CHICAGO—In the adjuvant setting, capecitabine (Xeloda) proved inferior to standard chemotherapy in older women with early-stage breast cancer, according to study results from the University of Vermont College of Medicine, Burlington.
“In our study, standard chemotherapy was superior to capecitabine for risk-free and overall survival, especially in estrogen-receptor-negative tumors. We believe this is a very important study. It is one of the larger trials focusing on older patients, who are under-represented in clinical trials. Unfortunately, the oral regimen was just not as good,” said principal investigator Hyman Muss, MD, at ASCO 2008 (abstract 507). Dr. Muss is professor of medicine at the University of Vermont.

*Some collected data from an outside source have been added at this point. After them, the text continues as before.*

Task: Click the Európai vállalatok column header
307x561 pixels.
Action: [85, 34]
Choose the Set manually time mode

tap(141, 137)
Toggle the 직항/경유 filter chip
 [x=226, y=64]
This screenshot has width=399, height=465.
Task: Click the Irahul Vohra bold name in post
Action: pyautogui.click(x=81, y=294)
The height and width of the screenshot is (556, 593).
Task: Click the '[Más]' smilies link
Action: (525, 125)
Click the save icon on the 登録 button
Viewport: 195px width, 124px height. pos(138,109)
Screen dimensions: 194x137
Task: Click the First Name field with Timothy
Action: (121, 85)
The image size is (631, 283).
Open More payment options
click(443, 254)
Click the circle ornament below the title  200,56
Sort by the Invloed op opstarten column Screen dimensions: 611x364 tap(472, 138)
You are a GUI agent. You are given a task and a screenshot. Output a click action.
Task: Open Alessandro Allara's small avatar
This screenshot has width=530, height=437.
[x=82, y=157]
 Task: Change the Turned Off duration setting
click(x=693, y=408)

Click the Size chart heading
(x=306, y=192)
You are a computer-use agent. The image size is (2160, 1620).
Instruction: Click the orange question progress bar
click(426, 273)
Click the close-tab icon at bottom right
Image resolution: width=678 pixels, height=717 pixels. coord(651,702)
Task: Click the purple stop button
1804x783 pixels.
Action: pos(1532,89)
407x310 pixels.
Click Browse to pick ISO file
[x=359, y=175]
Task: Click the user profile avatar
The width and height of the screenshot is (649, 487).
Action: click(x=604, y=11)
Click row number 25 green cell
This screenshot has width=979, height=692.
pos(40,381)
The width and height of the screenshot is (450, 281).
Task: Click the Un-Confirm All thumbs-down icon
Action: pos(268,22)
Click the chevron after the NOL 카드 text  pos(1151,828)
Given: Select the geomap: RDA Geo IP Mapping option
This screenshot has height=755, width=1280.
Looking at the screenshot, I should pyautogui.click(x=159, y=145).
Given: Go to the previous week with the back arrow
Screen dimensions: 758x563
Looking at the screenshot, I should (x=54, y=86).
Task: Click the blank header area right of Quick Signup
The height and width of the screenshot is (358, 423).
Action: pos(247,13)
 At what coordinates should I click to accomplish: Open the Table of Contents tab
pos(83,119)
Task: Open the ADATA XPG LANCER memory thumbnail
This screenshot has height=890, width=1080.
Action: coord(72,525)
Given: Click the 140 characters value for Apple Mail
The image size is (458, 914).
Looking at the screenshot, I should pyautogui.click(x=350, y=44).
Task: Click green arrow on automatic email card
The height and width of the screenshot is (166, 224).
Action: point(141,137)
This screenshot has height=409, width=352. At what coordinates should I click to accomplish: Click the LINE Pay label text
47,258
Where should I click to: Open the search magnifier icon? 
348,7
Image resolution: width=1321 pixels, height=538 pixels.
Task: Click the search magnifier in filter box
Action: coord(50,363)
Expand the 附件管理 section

Capecitabine is approved for metastatic or recurrent breast cancer in combination with other agents. The hypothesis of this study was that capecitabine might be an equally effective but less toxic agent in the older age group, but the study failed to show this. In December 2006, enrollment stopped after the first analysis showed that capecitabine was likely to be inferior.
The randomized North American Breast Cancer Intergroup CALGB/CTSU 49907 study included 633 women with early-stage breast cancer aged 65 or older. After resection, patients were randomized to receive standard chemotherapy with CMF (n = 132) or AC (n = 183) per physician choice or capecitabine 1,000 mg twice daily (n = 299), for six cycles, followed by endocrine therapy in the case of hormone-receptor positivity.
At a median follow-up of 2.4 years, patients receiving capecitabine were more than twice as likely to relapse or die. Recurrence-free survival was 89% with CMF/AC and 80% with capecitabine (P = .0009). Overall survival was 93% vs 88% (P = .019), Dr. Muss reported.
In a multivariate analysis, the hazard ratio for recurrence was 2.09 for treatment with capecitabine (P = .0006), which was higher than any other factor except ER status. ER-negativity conferred a hazard ratio of 3.04 (P < .0001). For mortality, the hazard ratios were 1.85 (P = .019) for capecitabine treatment and 2.62 (P = .0002) for ER-negative status.
As expected, adverse events were significantly greater with the chemotherapy arms, although there were two drug-
related deaths on capecitabine.
Closing a chapter on adjuvant chemo therapy?
“The study result is very likely correct,” commented John Crown, MB Bch, of the Irish Clinical Oncology Research Group, Dublin. “Single-agent capecitabine is inferior to conventional polychemotherapy in the adjuvant treatment of older patients with early breast cancer. It is less likely that the result is due to a random play of chance.”
Treatment decisions for older patients should be based on available data and on the patient’s clinical status, he said.
Dr. Crown also suggested that adjuvant chemotherapy studies in the elderly should not be an investigational priority, but that elderly patients should be enrolled on biological studies or trials of targeted therapies.
“I think that we are now closing a chapter on some part of the adjuvant chemotherapy movement,” he concluded.